I hadn’t remembered that strong feeling of changed identity until recently, when our house was deemed unlivable due to prior and present damage and destruction. Two days before we supposed to move to a motel, my husband broke his Achilles tendon, We waited hours in the ER and he needs surgery, very soon. He has been on crutches in the motel for the last five nights.

We are living in one room in a neighboring town’s motel. Two parents, our seventeen year old daughter and our nine-year old dog. It’s tight and airless, the windows don’t open. Our clothes, shoes, food and drinks  all over the room.  We look through big, black garbage bags with holes to find things; there is no organization just disarray. Right after that, Hurricane Irene came blustering through, roads are closed, electric wires are down, basements are flooded and fallen trees block the roads. I take our dog on many mini walks outside to see a different scenery than the pulled curtains of our small beige and brown room.

I am not the same person I was. I find myself wearing one or two tee-shirts with sweats, I brushed my hair once or twice in five days. I wear it in a very loose and messy ponytail and I don’t care what I look like. I lack affect. I can barely remember to brush my teeth. I am in another world. I walk differently, talk differently; I am quick to feel anger and frustration and unfortunately, it shows on my face. I am not charming,  I feel happy about nothing, I don’t chat on the phone unless I absolutely have to.

As a chronic patient myself I find it physically and emotionally draining.  I have been working through my pain, I have no choice. There is no one who can help me.  I am trying to hold my family together whose inner souls have invisible cracks; at least the cracks in our house are visible.
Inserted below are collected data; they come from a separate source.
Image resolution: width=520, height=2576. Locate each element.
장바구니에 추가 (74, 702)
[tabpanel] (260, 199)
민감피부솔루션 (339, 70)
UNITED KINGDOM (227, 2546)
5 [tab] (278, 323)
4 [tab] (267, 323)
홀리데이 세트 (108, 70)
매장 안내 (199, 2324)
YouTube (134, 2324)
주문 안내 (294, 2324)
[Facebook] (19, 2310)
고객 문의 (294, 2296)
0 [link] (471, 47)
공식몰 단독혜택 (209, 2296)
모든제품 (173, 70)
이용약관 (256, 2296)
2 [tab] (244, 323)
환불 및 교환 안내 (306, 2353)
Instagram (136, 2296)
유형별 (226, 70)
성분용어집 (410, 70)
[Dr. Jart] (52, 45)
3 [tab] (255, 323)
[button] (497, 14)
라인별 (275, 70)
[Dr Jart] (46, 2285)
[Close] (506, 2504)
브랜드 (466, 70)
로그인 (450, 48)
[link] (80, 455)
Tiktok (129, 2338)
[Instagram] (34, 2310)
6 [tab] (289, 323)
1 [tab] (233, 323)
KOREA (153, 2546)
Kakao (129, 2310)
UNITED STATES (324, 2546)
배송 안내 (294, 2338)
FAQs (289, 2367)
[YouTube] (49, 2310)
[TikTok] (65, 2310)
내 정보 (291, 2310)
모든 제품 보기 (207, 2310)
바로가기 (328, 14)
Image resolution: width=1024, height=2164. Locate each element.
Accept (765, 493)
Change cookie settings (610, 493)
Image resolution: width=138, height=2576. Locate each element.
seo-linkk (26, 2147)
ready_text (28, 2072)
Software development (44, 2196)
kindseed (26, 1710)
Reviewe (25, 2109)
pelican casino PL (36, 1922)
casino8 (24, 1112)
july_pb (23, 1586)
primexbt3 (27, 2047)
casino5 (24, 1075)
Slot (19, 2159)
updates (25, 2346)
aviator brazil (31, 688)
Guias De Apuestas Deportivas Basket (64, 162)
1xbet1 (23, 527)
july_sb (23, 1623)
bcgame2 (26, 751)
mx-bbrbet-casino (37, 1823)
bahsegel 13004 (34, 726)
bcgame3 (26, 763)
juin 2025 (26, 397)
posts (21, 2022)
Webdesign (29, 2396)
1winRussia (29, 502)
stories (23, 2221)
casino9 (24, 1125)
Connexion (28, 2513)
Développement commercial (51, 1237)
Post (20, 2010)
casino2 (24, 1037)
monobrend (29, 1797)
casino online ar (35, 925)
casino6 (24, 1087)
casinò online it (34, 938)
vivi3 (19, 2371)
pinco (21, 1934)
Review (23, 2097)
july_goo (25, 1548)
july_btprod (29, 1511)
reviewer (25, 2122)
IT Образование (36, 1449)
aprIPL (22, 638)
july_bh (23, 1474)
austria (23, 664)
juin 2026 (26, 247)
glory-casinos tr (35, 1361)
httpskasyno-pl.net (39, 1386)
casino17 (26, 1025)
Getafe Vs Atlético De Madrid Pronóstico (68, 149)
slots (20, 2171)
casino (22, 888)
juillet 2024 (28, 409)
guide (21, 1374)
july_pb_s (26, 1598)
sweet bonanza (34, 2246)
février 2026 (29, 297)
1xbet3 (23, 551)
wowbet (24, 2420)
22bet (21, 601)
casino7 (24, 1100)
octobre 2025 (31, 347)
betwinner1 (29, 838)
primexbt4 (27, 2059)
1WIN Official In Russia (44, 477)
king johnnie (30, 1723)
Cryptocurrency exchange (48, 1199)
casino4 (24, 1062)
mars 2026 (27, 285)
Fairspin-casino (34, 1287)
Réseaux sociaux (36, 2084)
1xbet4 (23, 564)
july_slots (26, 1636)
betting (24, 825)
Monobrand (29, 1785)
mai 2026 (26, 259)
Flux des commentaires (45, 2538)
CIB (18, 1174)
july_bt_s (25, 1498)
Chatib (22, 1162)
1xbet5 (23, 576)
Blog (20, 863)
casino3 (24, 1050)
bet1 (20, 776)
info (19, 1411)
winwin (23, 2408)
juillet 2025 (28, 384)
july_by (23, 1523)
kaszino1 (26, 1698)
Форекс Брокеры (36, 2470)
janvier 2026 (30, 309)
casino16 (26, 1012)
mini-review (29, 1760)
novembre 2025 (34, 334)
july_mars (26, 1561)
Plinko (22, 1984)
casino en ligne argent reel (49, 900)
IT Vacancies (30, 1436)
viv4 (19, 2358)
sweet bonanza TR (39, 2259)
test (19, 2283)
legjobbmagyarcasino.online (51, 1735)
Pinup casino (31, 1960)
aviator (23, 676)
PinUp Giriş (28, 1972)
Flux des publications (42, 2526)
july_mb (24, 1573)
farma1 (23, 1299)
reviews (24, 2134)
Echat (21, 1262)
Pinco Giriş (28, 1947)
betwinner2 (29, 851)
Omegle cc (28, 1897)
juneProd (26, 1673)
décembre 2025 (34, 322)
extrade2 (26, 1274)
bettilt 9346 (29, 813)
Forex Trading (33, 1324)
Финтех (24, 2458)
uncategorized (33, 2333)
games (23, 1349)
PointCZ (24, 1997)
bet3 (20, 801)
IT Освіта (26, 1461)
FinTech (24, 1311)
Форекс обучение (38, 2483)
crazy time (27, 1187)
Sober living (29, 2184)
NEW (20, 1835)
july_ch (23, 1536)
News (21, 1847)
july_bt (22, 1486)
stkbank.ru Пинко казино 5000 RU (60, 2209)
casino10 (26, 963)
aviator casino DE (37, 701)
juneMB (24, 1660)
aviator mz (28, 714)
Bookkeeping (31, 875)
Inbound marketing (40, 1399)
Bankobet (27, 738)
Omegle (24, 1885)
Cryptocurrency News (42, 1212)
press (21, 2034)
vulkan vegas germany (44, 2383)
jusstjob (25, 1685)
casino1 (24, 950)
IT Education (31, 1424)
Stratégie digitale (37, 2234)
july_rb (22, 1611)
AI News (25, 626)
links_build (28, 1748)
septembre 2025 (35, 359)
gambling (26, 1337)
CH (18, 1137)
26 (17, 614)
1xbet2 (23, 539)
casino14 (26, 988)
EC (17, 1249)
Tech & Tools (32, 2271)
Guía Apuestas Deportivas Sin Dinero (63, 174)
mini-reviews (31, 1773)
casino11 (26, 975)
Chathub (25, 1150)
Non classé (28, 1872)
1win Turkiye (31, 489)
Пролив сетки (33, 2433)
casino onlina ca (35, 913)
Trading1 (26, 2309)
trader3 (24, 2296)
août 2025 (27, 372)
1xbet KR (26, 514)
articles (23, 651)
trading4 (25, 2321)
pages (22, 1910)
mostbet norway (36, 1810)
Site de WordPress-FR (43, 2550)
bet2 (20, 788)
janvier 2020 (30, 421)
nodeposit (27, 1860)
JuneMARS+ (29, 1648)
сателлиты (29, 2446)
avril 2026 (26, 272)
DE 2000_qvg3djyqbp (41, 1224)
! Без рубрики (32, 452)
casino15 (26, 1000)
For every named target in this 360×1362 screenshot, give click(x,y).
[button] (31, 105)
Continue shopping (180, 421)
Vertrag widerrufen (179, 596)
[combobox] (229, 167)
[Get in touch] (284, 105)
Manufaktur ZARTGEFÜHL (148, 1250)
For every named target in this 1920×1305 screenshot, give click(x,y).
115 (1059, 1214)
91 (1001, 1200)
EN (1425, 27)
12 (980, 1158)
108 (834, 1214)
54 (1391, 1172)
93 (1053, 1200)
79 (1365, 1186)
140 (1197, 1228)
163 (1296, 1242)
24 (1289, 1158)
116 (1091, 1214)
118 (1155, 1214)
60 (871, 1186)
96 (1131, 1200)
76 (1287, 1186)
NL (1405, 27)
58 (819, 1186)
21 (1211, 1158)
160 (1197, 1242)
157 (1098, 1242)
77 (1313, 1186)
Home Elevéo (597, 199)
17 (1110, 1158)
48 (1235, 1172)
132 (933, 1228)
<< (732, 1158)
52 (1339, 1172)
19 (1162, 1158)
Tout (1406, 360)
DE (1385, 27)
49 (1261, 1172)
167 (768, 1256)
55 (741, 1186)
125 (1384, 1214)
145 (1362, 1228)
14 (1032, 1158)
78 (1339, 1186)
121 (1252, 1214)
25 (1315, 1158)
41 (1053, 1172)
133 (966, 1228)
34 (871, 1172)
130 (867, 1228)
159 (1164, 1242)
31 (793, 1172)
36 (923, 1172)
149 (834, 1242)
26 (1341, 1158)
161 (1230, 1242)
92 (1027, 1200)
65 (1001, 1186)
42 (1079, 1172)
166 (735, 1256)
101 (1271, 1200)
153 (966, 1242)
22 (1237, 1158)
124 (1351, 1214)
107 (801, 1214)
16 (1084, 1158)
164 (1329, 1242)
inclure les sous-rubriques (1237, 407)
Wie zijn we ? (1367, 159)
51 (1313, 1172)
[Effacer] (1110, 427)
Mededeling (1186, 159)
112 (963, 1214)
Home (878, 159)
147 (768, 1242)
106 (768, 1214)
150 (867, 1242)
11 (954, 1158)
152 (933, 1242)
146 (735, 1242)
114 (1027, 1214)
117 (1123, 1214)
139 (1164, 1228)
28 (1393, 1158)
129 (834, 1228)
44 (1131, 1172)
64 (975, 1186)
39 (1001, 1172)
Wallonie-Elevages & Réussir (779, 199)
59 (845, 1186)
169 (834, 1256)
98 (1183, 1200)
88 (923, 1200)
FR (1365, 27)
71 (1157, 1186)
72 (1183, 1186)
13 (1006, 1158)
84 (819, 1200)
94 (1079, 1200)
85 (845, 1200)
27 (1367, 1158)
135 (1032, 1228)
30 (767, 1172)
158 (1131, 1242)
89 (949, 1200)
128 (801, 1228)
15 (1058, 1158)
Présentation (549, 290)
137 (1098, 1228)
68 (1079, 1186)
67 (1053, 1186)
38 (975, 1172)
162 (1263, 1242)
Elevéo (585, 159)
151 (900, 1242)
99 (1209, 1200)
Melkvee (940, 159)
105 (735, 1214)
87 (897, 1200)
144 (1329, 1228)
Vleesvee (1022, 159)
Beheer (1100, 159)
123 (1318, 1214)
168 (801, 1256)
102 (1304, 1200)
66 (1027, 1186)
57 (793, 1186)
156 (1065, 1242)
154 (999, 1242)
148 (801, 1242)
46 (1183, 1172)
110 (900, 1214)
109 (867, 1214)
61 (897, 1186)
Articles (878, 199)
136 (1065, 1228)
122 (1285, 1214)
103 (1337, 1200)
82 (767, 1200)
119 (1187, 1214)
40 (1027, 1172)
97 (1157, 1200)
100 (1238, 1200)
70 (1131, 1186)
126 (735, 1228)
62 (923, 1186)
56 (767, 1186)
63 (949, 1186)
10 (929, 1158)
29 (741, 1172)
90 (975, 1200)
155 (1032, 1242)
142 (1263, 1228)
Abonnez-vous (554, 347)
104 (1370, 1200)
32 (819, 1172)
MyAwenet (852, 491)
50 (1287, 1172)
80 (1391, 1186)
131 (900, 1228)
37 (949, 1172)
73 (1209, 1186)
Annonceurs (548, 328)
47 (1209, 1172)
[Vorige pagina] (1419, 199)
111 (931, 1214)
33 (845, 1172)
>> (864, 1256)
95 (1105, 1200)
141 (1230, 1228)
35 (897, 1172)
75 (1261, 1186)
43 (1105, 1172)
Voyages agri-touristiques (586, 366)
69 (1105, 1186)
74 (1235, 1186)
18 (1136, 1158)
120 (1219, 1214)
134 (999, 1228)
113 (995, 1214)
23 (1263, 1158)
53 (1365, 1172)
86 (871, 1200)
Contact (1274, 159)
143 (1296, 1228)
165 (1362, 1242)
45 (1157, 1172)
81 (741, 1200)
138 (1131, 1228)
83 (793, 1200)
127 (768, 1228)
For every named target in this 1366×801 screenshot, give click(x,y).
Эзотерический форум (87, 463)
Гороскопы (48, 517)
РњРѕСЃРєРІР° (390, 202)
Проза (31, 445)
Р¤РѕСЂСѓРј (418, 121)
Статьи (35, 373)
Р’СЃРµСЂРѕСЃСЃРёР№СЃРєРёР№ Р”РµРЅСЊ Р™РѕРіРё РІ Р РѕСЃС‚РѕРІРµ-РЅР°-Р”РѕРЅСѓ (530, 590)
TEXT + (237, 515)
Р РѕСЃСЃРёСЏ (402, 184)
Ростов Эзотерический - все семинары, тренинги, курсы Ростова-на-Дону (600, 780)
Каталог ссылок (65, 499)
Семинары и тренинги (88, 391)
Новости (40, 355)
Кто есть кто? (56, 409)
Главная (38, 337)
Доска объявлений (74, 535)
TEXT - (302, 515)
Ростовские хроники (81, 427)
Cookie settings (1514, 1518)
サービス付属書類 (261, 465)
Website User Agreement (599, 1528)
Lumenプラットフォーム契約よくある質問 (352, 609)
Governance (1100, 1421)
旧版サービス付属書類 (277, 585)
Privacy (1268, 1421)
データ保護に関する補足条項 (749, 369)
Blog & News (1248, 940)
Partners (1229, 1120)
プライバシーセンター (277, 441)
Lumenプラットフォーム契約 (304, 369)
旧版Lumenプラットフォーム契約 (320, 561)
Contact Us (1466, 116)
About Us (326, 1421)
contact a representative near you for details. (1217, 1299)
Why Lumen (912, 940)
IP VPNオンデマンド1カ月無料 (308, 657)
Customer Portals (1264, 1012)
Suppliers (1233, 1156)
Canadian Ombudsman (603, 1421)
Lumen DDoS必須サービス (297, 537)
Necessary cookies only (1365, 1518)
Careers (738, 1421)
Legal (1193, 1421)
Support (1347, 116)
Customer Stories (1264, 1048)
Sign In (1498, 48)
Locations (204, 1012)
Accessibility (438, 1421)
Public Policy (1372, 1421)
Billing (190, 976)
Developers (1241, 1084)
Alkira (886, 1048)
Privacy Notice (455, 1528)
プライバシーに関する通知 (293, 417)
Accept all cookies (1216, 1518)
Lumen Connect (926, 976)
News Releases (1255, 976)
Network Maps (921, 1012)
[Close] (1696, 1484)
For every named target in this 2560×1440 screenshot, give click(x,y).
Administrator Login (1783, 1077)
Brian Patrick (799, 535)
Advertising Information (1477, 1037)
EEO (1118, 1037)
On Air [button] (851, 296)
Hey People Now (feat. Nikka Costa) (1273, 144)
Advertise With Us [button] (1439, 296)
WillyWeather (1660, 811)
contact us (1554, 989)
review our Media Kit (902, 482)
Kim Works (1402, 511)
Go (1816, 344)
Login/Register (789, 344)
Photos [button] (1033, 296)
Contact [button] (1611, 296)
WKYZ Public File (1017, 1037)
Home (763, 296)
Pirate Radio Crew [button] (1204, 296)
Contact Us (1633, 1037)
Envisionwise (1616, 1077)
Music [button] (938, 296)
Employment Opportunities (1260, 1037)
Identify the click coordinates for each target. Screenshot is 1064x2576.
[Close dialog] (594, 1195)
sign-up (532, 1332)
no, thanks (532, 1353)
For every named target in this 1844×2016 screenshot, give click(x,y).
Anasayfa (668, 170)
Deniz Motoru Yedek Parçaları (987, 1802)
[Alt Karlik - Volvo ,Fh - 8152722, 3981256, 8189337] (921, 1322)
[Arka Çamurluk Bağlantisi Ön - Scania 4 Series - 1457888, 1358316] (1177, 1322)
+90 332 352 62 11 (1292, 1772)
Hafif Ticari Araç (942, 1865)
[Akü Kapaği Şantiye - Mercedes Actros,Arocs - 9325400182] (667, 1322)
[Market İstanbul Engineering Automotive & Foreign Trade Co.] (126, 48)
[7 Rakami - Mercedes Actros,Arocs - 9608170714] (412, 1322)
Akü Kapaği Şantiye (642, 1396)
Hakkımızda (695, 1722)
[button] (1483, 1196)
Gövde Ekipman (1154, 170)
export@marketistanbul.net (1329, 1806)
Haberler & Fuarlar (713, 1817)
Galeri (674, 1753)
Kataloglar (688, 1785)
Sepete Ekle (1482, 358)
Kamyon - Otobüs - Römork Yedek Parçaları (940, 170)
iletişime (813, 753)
When we went back to our house yesterday for ten minutes to pick up more clothing I felt detached and distant. This was not my cozy nurturing home anymore this was a house that had betrayed me.  Tomorrow we check out of one motel and into another, with empty hours in-between. Tomorrow might be my husband’s surgery, we won’t know for sure until the morning. Sleep gives us all pleasure, it’s the passing of time to ease the pain.